Give back every line of the data below, word for word, without changing anything.

# [Material to process]
↓

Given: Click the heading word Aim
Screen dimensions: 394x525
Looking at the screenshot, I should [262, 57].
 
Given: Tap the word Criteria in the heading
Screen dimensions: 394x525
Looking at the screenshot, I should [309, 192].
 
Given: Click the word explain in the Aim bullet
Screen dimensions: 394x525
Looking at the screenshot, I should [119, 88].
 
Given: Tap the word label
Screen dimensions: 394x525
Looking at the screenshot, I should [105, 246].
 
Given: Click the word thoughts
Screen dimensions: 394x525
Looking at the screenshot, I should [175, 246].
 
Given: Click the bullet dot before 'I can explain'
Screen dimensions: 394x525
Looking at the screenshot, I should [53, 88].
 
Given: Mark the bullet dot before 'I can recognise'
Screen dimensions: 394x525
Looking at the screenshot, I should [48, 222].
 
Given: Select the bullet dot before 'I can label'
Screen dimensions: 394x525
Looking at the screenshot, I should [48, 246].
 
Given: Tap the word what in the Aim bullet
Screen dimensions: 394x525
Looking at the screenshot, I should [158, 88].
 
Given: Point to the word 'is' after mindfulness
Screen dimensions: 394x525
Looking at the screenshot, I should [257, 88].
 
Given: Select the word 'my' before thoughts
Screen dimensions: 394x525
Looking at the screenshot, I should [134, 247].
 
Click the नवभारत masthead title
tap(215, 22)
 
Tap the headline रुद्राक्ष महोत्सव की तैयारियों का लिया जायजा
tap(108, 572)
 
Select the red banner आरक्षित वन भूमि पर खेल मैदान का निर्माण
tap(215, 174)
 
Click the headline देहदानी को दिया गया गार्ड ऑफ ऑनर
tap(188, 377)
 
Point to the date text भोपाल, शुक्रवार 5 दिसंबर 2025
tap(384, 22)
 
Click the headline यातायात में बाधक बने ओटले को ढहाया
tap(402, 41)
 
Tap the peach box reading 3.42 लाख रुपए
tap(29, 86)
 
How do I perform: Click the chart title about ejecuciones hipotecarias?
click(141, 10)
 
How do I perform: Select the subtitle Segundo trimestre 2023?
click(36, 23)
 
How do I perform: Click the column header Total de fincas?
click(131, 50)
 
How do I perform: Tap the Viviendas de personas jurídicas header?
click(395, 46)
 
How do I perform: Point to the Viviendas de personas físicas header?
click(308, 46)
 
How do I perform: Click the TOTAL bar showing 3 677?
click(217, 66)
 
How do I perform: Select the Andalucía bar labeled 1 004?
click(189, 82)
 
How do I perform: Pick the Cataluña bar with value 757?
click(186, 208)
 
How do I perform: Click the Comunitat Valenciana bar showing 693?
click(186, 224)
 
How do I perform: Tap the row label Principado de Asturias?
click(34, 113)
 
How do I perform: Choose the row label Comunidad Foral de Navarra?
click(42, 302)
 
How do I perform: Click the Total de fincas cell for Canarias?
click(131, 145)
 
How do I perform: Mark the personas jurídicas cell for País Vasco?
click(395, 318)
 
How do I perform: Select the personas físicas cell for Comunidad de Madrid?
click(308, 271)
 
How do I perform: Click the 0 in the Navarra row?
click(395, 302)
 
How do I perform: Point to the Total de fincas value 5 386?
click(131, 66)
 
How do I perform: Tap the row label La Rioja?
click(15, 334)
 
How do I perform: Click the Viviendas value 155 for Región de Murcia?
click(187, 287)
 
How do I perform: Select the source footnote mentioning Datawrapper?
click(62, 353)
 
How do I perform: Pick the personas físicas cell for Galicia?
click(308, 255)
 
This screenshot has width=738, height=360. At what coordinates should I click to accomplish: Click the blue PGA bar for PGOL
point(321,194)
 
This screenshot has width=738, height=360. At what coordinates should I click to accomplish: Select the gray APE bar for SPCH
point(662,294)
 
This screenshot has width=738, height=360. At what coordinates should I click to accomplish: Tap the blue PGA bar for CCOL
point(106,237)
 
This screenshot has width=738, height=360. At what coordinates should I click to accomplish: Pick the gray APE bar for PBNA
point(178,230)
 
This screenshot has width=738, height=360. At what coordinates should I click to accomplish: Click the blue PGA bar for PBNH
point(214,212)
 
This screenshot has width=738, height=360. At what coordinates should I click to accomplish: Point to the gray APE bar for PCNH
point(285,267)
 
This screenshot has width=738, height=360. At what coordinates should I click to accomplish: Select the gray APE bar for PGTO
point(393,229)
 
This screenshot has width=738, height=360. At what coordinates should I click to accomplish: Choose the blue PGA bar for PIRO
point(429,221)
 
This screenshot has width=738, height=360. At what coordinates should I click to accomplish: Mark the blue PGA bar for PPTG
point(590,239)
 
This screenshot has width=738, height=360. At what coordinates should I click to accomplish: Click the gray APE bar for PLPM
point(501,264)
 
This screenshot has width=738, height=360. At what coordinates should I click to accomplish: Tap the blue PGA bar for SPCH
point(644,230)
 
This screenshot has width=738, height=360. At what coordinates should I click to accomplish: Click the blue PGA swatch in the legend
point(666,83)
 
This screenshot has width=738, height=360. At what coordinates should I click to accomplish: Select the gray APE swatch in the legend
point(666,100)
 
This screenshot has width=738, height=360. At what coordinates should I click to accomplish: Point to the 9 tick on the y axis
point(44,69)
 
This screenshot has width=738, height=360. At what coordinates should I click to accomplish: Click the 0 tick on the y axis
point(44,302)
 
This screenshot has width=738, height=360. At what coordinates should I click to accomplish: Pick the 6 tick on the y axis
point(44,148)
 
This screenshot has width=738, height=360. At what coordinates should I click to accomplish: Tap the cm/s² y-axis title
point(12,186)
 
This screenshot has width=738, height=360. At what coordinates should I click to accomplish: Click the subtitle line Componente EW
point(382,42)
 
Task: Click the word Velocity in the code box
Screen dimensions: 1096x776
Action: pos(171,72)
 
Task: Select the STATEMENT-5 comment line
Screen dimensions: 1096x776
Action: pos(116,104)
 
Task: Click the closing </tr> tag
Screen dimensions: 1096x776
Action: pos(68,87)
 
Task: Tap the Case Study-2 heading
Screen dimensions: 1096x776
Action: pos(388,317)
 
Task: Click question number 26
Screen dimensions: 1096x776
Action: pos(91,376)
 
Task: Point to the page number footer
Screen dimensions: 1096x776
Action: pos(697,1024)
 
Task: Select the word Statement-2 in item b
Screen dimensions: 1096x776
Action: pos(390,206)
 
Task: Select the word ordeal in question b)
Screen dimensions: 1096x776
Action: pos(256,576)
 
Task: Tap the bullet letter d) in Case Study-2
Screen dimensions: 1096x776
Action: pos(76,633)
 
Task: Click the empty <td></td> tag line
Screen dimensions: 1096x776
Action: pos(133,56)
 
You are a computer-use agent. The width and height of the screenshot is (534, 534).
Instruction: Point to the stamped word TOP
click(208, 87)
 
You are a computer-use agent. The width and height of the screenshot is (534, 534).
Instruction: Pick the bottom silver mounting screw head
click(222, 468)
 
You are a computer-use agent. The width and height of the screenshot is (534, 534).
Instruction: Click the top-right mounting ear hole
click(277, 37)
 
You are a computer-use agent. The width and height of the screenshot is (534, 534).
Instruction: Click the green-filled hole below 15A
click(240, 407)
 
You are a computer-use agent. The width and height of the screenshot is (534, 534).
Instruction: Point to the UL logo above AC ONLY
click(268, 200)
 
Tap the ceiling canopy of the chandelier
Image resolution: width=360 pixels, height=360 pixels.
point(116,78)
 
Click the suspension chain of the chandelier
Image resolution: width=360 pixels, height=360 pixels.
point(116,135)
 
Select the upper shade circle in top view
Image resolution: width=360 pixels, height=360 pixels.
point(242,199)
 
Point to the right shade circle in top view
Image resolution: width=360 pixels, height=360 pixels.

↑

# [Written answer]
Given: Click the heading word Aim
Screen dimensions: 394x525
Looking at the screenshot, I should [262, 57].
 
Given: Tap the word Criteria in the heading
Screen dimensions: 394x525
Looking at the screenshot, I should [309, 192].
 
Given: Click the word explain in the Aim bullet
Screen dimensions: 394x525
Looking at the screenshot, I should [119, 88].
 
Given: Tap the word label
Screen dimensions: 394x525
Looking at the screenshot, I should [105, 246].
 
Given: Click the word thoughts
Screen dimensions: 394x525
Looking at the screenshot, I should [175, 246].
 
Given: Click the bullet dot before 'I can explain'
Screen dimensions: 394x525
Looking at the screenshot, I should [53, 88].
 
Given: Mark the bullet dot before 'I can recognise'
Screen dimensions: 394x525
Looking at the screenshot, I should [48, 222].
 
Given: Select the bullet dot before 'I can label'
Screen dimensions: 394x525
Looking at the screenshot, I should [48, 246].
 
Given: Tap the word what in the Aim bullet
Screen dimensions: 394x525
Looking at the screenshot, I should [158, 88].
 
Given: Point to the word 'is' after mindfulness
Screen dimensions: 394x525
Looking at the screenshot, I should [257, 88].
 
Given: Select the word 'my' before thoughts
Screen dimensions: 394x525
Looking at the screenshot, I should [134, 247].
 
Click the नवभारत masthead title
tap(215, 22)
 
Tap the headline रुद्राक्ष महोत्सव की तैयारियों का लिया जायजा
tap(108, 572)
 
Select the red banner आरक्षित वन भूमि पर खेल मैदान का निर्माण
tap(215, 174)
 
Click the headline देहदानी को दिया गया गार्ड ऑफ ऑनर
tap(188, 377)
 
Point to the date text भोपाल, शुक्रवार 5 दिसंबर 2025
tap(384, 22)
 
Click the headline यातायात में बाधक बने ओटले को ढहाया
tap(402, 41)
 
Tap the peach box reading 3.42 लाख रुपए
tap(29, 86)
 
How do I perform: Click the chart title about ejecuciones hipotecarias?
click(141, 10)
 
How do I perform: Select the subtitle Segundo trimestre 2023?
click(36, 23)
 
How do I perform: Click the column header Total de fincas?
click(131, 50)
 
How do I perform: Tap the Viviendas de personas jurídicas header?
click(395, 46)
 
How do I perform: Point to the Viviendas de personas físicas header?
click(308, 46)
 
How do I perform: Click the TOTAL bar showing 3 677?
click(217, 66)
 
How do I perform: Select the Andalucía bar labeled 1 004?
click(189, 82)
 
How do I perform: Pick the Cataluña bar with value 757?
click(186, 208)
 
How do I perform: Click the Comunitat Valenciana bar showing 693?
click(186, 224)
 
How do I perform: Tap the row label Principado de Asturias?
click(34, 113)
 
How do I perform: Choose the row label Comunidad Foral de Navarra?
click(42, 302)
 
How do I perform: Click the Total de fincas cell for Canarias?
click(131, 145)
 
How do I perform: Mark the personas jurídicas cell for País Vasco?
click(395, 318)
 
How do I perform: Select the personas físicas cell for Comunidad de Madrid?
click(308, 271)
 
How do I perform: Click the 0 in the Navarra row?
click(395, 302)
 
How do I perform: Point to the Total de fincas value 5 386?
click(131, 66)
 
How do I perform: Tap the row label La Rioja?
click(15, 334)
 
How do I perform: Click the Viviendas value 155 for Región de Murcia?
click(187, 287)
 
How do I perform: Select the source footnote mentioning Datawrapper?
click(62, 353)
 
How do I perform: Pick the personas físicas cell for Galicia?
click(308, 255)
 
This screenshot has width=738, height=360. At what coordinates should I click to accomplish: Click the blue PGA bar for PGOL
point(321,194)
 
This screenshot has width=738, height=360. At what coordinates should I click to accomplish: Select the gray APE bar for SPCH
point(662,294)
 
This screenshot has width=738, height=360. At what coordinates should I click to accomplish: Tap the blue PGA bar for CCOL
point(106,237)
 
This screenshot has width=738, height=360. At what coordinates should I click to accomplish: Pick the gray APE bar for PBNA
point(178,230)
 
This screenshot has width=738, height=360. At what coordinates should I click to accomplish: Click the blue PGA bar for PBNH
point(214,212)
 
This screenshot has width=738, height=360. At what coordinates should I click to accomplish: Point to the gray APE bar for PCNH
point(285,267)
 
This screenshot has width=738, height=360. At what coordinates should I click to accomplish: Select the gray APE bar for PGTO
point(393,229)
 
This screenshot has width=738, height=360. At what coordinates should I click to accomplish: Choose the blue PGA bar for PIRO
point(429,221)
 
This screenshot has width=738, height=360. At what coordinates should I click to accomplish: Mark the blue PGA bar for PPTG
point(590,239)
 
This screenshot has width=738, height=360. At what coordinates should I click to accomplish: Click the gray APE bar for PLPM
point(501,264)
 
This screenshot has width=738, height=360. At what coordinates should I click to accomplish: Tap the blue PGA bar for SPCH
point(644,230)
 
This screenshot has width=738, height=360. At what coordinates should I click to accomplish: Click the blue PGA swatch in the legend
point(666,83)
 
This screenshot has width=738, height=360. At what coordinates should I click to accomplish: Select the gray APE swatch in the legend
point(666,100)
 
This screenshot has width=738, height=360. At what coordinates should I click to accomplish: Point to the 9 tick on the y axis
point(44,69)
 
This screenshot has width=738, height=360. At what coordinates should I click to accomplish: Click the 0 tick on the y axis
point(44,302)
 
This screenshot has width=738, height=360. At what coordinates should I click to accomplish: Pick the 6 tick on the y axis
point(44,148)
 
This screenshot has width=738, height=360. At what coordinates should I click to accomplish: Tap the cm/s² y-axis title
point(12,186)
 
This screenshot has width=738, height=360. At what coordinates should I click to accomplish: Click the subtitle line Componente EW
point(382,42)
 
Task: Click the word Velocity in the code box
Screen dimensions: 1096x776
Action: pos(171,72)
 
Task: Select the STATEMENT-5 comment line
Screen dimensions: 1096x776
Action: pos(116,104)
 
Task: Click the closing </tr> tag
Screen dimensions: 1096x776
Action: pos(68,87)
 
Task: Tap the Case Study-2 heading
Screen dimensions: 1096x776
Action: pos(388,317)
 
Task: Click question number 26
Screen dimensions: 1096x776
Action: pos(91,376)
 
Task: Point to the page number footer
Screen dimensions: 1096x776
Action: pos(697,1024)
 
Task: Select the word Statement-2 in item b
Screen dimensions: 1096x776
Action: pos(390,206)
 
Task: Select the word ordeal in question b)
Screen dimensions: 1096x776
Action: pos(256,576)
 
Task: Tap the bullet letter d) in Case Study-2
Screen dimensions: 1096x776
Action: pos(76,633)
 
Task: Click the empty <td></td> tag line
Screen dimensions: 1096x776
Action: pos(133,56)
 
You are a computer-use agent. The width and height of the screenshot is (534, 534).
Instruction: Point to the stamped word TOP
click(208, 87)
 
You are a computer-use agent. The width and height of the screenshot is (534, 534).
Instruction: Pick the bottom silver mounting screw head
click(222, 468)
 
You are a computer-use agent. The width and height of the screenshot is (534, 534).
Instruction: Click the top-right mounting ear hole
click(277, 37)
 
You are a computer-use agent. The width and height of the screenshot is (534, 534).
Instruction: Click the green-filled hole below 15A
click(240, 407)
 
You are a computer-use agent. The width and height of the screenshot is (534, 534).
Instruction: Point to the UL logo above AC ONLY
click(268, 200)
 
Tap the ceiling canopy of the chandelier
Image resolution: width=360 pixels, height=360 pixels.
point(116,78)
 
Click the suspension chain of the chandelier
Image resolution: width=360 pixels, height=360 pixels.
point(116,135)
 
Select the upper shade circle in top view
Image resolution: width=360 pixels, height=360 pixels.
point(242,199)
 
Point to the right shade circle in top view
Image resolution: width=360 pixels, height=360 pixels.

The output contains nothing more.